A schematic of the mechanisms underlying cerebrovascular actions of insulin in rats. Insulin-induced vasodilation is primarily endothelium-dependent, mediated by prostacyclin (PGI₂), nitric oxide (NO), and endothelium-derived hyperpolarizing factor (EDHF). Elevation of endothelial calcium [Ca²⁺]_i leads to activation of endothelial NO synthase (eNOS), cyclooxygenase, and EDHF pathway, although insulin-induced activation of eNOS is primarily calcium-independent.

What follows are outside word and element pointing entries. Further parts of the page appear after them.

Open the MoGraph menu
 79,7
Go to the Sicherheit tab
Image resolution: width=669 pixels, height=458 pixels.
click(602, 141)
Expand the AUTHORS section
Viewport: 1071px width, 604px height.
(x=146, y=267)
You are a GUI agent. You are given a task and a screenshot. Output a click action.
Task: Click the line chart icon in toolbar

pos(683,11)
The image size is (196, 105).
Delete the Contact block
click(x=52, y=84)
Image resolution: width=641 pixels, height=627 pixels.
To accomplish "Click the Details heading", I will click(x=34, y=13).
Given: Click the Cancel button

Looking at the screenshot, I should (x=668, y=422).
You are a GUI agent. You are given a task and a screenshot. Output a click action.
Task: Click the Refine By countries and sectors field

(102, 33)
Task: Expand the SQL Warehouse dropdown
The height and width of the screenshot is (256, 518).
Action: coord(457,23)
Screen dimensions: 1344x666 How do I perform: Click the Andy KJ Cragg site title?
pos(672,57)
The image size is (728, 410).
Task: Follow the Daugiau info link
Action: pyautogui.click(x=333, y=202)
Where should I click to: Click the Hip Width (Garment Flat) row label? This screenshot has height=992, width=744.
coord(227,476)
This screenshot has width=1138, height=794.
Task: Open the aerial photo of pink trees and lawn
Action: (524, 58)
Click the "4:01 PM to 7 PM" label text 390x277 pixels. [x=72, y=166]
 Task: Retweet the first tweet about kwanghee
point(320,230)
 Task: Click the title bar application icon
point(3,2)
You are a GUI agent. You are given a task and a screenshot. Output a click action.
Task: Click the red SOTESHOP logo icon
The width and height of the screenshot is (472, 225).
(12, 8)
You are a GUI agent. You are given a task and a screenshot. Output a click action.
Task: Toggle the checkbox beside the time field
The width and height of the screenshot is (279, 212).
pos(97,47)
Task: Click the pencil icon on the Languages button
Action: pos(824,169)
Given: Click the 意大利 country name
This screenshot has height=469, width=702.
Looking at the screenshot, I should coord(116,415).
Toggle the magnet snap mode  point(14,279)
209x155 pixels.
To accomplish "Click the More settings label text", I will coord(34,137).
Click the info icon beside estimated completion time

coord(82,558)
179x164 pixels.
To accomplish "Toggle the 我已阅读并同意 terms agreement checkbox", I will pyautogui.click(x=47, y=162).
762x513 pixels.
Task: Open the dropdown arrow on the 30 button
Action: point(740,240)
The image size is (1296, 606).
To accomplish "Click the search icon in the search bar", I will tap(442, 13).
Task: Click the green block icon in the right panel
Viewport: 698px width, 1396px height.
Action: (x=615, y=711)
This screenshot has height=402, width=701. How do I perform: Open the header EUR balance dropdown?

Calcium-activated K⁺ channels (SK_Ca, small; IK_Ca, intermediate; BK_Ca, large-conductance), myoendothelial gap junctions and inwardly-rectifying K⁺ channels (K_ir) have all been implicated in the vascular hyperpolarization-mediated vasodilation (EDHF mechanism). In addition, NO and PGI₂ activate guanylate and adenylate cyclase to produce cGMP and cAMP in vascular smooth muscle (VSM) cells, respectively, leading to activation of ATP-dependent K⁺ channels and BK_Ca. The subsequent K⁺ efflux and hyperpolarization promotes decrease in [Ca²⁺]_i of VSM cells leading to vasodilation. In addition, cGMP and cAMP induce vasodilation by calcium-independent mechanism. Insulin-induced vasoconstriction results from the production of endothelin, vasoconstrictor prostanoids by COX, arachidonic acid metabolites by CP450 or reactive oxygen species (ROS) by the entire vascular wall. ROS induce vasoconstriction by either decreasing the NO bioavailability or promoting direct vasoconstriction. Endothelin causes predominantly vasoconstriction by activation of type A receptors (ET_A) in VSM cells, whereas type B receptor (ET_B) activation contributes to endothelium-dependent vasodilation. The vasoconstrictor factors promote vasoconstriction by both calcium-dependent (increased [Ca²⁺]_i) and independent mechanisms. Dotted arrows in the figure represent inhibition mechanisms.